出典:Public domain / Wikimedia Commonsより
やがて京都の地に移り住み、上賀茂神社・下鴨神社(あわせて賀茂社)を祀る神官一族として名を上げていきます。こうして、「神を祀る家」としての役割が定着していったんです。
神道だけじゃありません。賀茂氏は陰陽道の世界でも重要なポジションを担いました。なかでも有名なのが、平安時代の賀茂忠行(かものただゆき)と賀茂保憲(かものやすのり)の親子コンビ。
百鬼夜行
『今昔物語集』において、陰陽師・賀茂忠行が内裏からの帰途、幼い安倍晴明に呼び止められ百鬼夜行に遭遇。晴明の霊視力により災厄を回避し、以後忠行は晴明を弟子として育てたという。
出典:河鍋暁斎/Wikipedia Commons Public Domainより
忠行は陰陽寮に仕え、占術や天文に通じたスーパー陰陽師。あの安倍晴明の師匠でもあり、晴明の才能をいち早く見出した人なんです。そして息子の保憲は、暦法に精通し、日本の暦づくりに大きな影響を与えました。
この2人によって、賀茂氏は陰陽道の宗家としての地位を確立。「天文・暦・呪術」という陰陽道三大分野の中心にいたわけですね。
賀茂忠行に才能を認められた安倍晴明は、のちに天文道の後継者として指名されます。一方、保憲が暦道を継承。これにより賀茂家=暦道、安倍家=天文道という住み分けが始まり、陰陽道の主導権を「安賀両家」が握る時代がスタートします。
この連携関係があったからこそ、陰陽道は制度として発展していったとも言えるんですね。
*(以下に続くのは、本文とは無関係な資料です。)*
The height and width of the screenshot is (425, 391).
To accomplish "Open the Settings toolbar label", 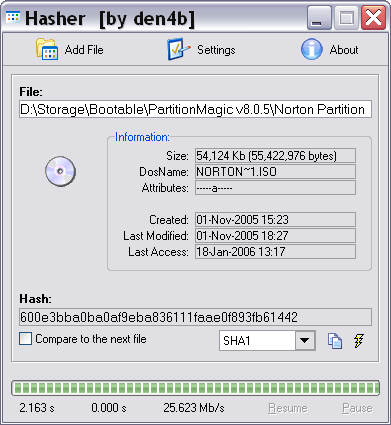I will [216, 50].
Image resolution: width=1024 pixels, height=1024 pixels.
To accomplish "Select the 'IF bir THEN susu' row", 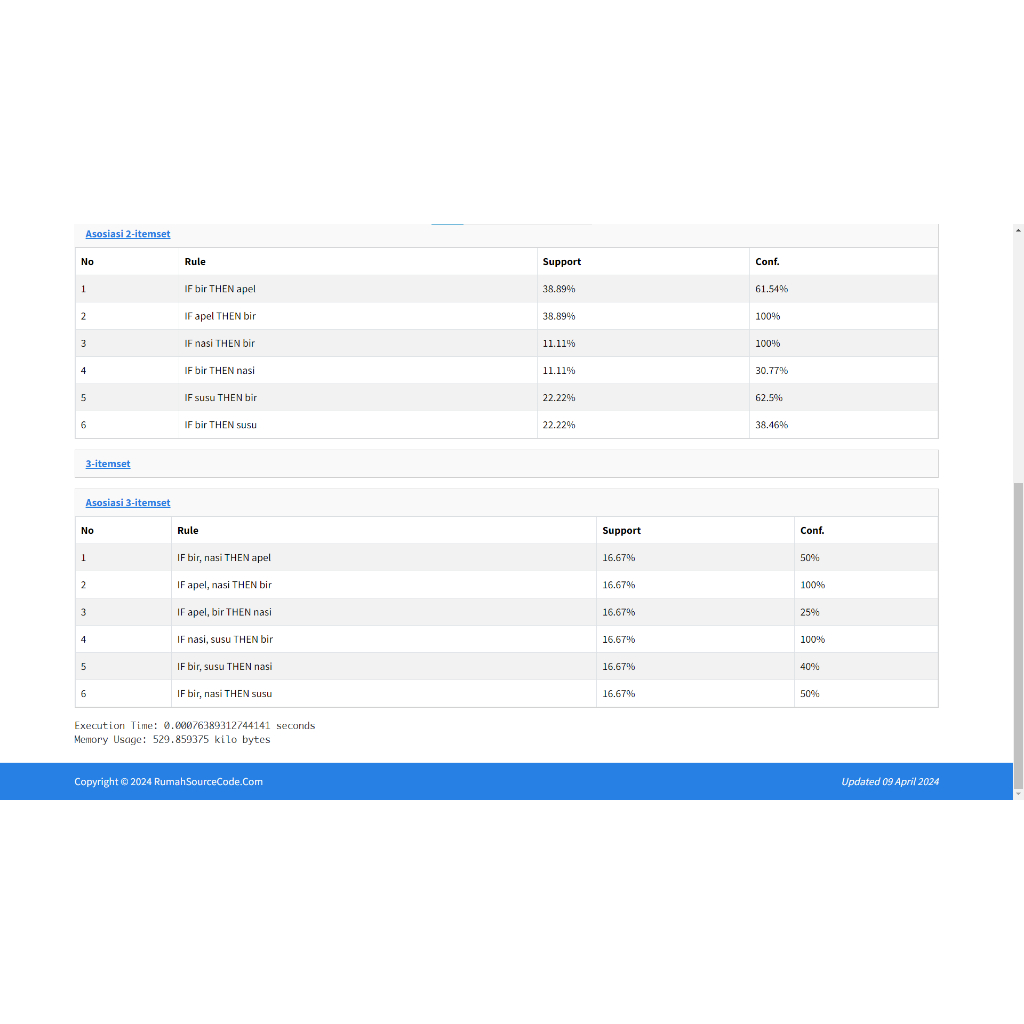I will pos(220,425).
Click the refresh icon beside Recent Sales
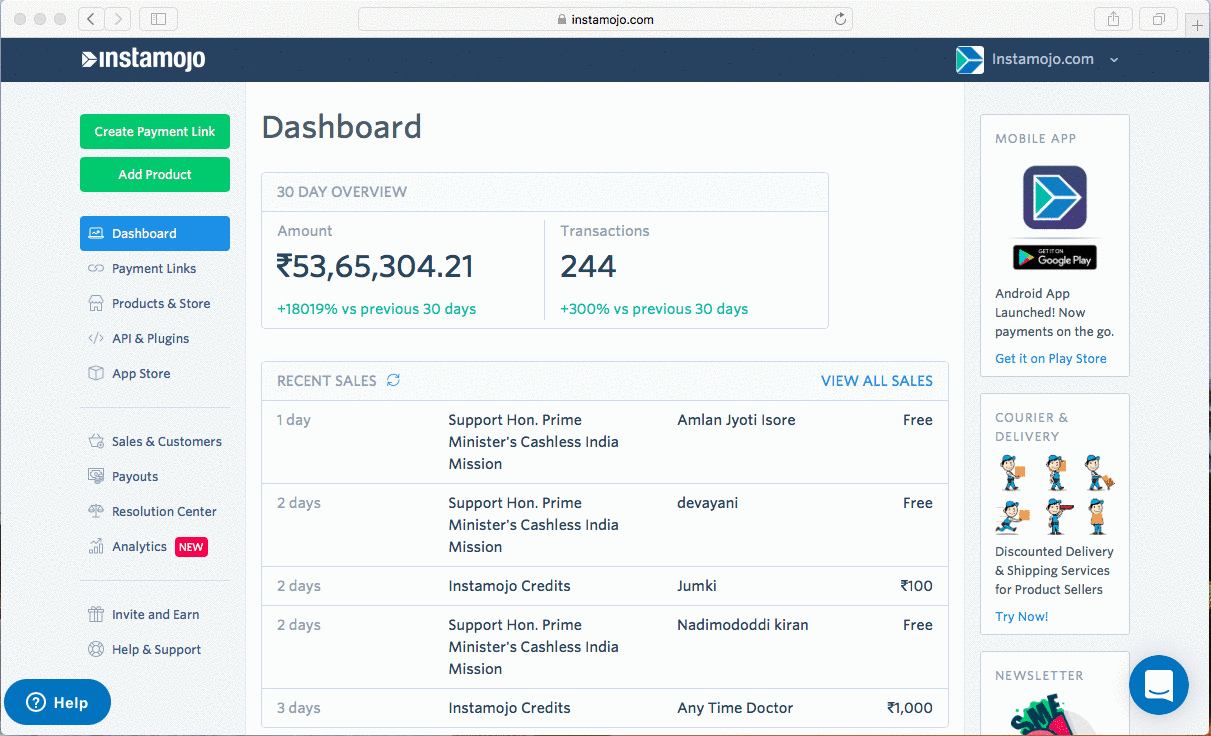This screenshot has height=736, width=1211. pyautogui.click(x=393, y=381)
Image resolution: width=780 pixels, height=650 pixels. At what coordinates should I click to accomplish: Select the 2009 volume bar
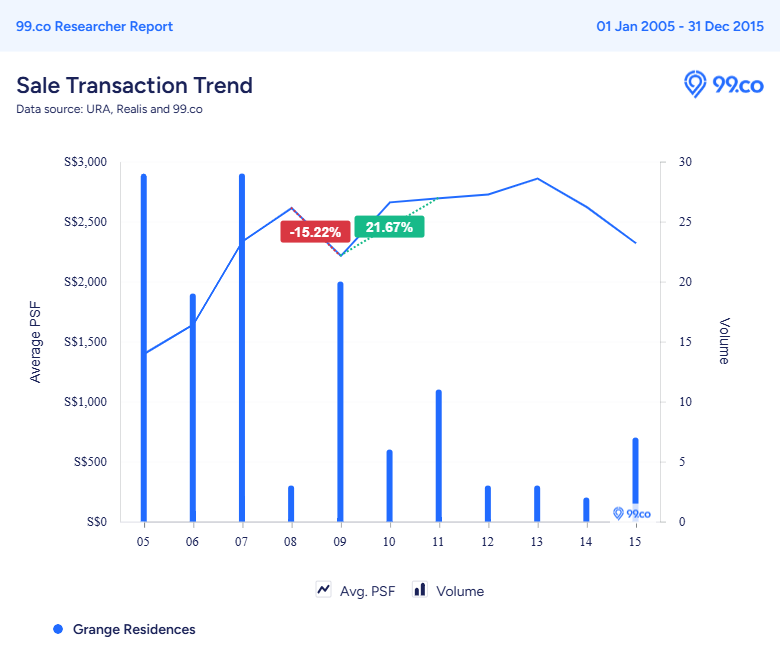[x=340, y=402]
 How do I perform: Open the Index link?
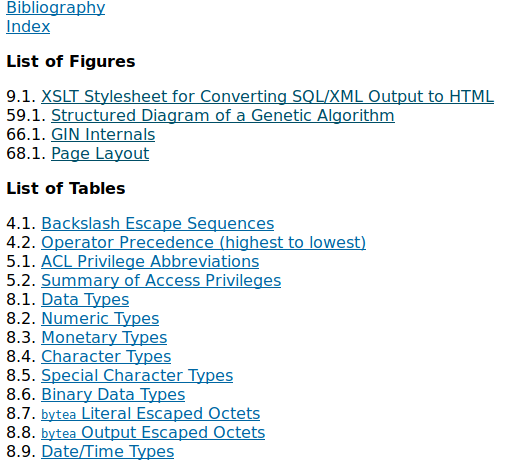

賀茂氏が関わった賀茂祭(現在の葵祭)は、京都三大祭のひとつ。もともとは賀茂社の神職たちが主導していた祭事で、平安貴族の暮らしや信仰を象徴するイベントとなっていきました。
葵祭の斎王代による御禊の儀
葵祭において、斎王代が心身を清める儀式として、御手洗川で両手を水に浸す
出典: Photo by Hahifuheho/ Wikimedia Commons CC0 1.0より
神道の祭祀・儀式と、陰陽道の吉凶判断や暦術が一体化していたことも、賀茂氏の独自性だったんです。
賀茂氏の活動は、神道・陰陽道・暦法・儀式文化すべてに関係していて、日本の宗教的実務を支えるインフラ的存在だったと言えます。
絵巻物や物語にもその名が登場し、現代の神社行事や観光文化にも息づいています。まさに、「古代日本の宗教と学問の架け橋」だったんですね。